環境ホルモン濫訴事件:判決

 本日は年休をとって横浜地裁に来ている。
判決が出たので、裁判所となりの弁護士会館から実況。
判決は次の通り。
・原告の請求棄却
・反訴原告の請求棄却
・訴訟費用は折半

 集会の後、軽い昼食を数人で一緒に摂りながら判決やら訴訟の裏側についていろいろ議論した。
判決文は、応援団サイトの方に先ほど全文をアップした。控訴する場合は二週間以内にしなければならず、何もしないとそのまま判決が確定する。
 原告の請求棄却は、原告の「その批判文は名誉毀損だだだっ!」という主張は認められなかったということ。反訴原告の請求棄却は、「こんなことで提訴するのが既に不法行為だろゴルァ!」という主張が認められなかったとうこと。まあ、訴訟をする権利を入り口で狭くするのは良くないし、反訴とはまあ被告側の意気込みを示すものでもあるということなので、こんなもんだろういうのが弘中弁護士の話だった。
 また、名誉は毀損しているが責任はない、という判断になる場合と、そもそも名誉毀損にならないという判断が出る場合があるが、今回は後の方だということだ。
原告の松井氏は、判決の後記者クラブ(裁判所内にあるらしい)で会見すると予約を入れていた模様。ということは、請求が認められなかったことについては「不当判決だ、けしからん」等といったお約束の内容を言わないことには会見やっても様にならないし、そう言っちゃうと言った手前控訴しないわけにはいかないんじゃないかと思う。記者会見の内容、誰か知ってたら応援団の方に情報投下してください。まあ、明日あたり、新聞の片隅に小さく出る……かも。

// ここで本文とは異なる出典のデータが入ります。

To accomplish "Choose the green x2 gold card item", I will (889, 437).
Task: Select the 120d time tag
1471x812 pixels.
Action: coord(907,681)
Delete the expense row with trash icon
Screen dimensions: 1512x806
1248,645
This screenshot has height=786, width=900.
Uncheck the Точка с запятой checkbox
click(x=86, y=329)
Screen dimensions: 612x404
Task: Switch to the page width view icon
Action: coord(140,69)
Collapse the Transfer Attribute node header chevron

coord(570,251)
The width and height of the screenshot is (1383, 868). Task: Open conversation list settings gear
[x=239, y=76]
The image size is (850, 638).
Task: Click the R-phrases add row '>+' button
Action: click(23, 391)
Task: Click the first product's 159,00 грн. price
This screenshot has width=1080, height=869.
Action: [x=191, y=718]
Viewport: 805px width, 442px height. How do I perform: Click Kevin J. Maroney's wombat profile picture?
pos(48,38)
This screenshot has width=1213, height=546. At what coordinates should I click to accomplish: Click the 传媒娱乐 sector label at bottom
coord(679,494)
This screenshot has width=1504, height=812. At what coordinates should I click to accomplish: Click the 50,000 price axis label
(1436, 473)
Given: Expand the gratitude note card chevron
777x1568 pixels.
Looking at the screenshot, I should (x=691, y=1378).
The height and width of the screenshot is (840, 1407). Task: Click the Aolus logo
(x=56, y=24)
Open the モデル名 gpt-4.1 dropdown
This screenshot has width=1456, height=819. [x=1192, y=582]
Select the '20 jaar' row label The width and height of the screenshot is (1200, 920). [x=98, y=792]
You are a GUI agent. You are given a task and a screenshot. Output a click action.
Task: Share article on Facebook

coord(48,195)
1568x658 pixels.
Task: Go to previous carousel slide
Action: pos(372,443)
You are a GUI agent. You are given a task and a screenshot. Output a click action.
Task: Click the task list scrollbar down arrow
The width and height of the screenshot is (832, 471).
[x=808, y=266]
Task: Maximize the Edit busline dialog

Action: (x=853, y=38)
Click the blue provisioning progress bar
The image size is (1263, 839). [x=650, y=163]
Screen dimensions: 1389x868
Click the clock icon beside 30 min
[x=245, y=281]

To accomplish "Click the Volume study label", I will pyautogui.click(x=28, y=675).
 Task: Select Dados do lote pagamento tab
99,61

 その後は都内に戻って、国際会議にエントリーするための発表概要を書いて送信してから、OCRで取り込まれた判決全文をアップしたりしていた。

常識的な回答

 とある方から電話で相談が来ていたので、出かける前にこちらから電話してみた。内容は、「**健康法」で言っていることは本当か、といったものだった。今流行中の「病気にならない生き方」の講演にも出向かれたとか。
 まあ、健康法について相談されても私は医者じゃないから詳しいことは答えられない。
・何とか健康法に踊らされてもいいことはない(危険な場合すらある)
・健康本は言論と表現の自由があって事前審査無しで出せるので、信憑性に疑問があるものが多い
・健康食品の宣伝に該当すると取り締まりの対象になるが、すべてを取り締まれるわけではない
・注意して見ていると、講演会に名を借りた健康グッズの売り込みのこともあり、ますます情報が歪められている可能性が高い。(癌に効くというふれこみのアガリクスでは、健康本の中身が全部フィクションで出版社の社長が逮捕された)
・信頼できるかかりつけのお医者さんを見つけて、長く付き合い(長く診てもらっていると医者の方も大体どういう状態の患者かがわかってくるはず)、医者のアドバイスをきくのが最も安全。
・新しい健康法に飛びつく前に、本当にそんなものが必要か、自分の主治医に相談するべき(でもまあ、心の安定まで考えると、健康被害の可能性が無ければナントカ療法は黙認という場合もあるかもしれないが……)
 こんな話をした。結局、きわめて常識的な内容になった。
 ただ、まずいなぁと思ったのは、こういう常識というか、一番信頼できるのは医師免許を持った医者、それも自分の体調を分かってくれているかかりつけの医者だという認識がぶれてしまう程に、変な健康情報が流れて揺さぶりをかけられているという状況が透けて見えるということだったり。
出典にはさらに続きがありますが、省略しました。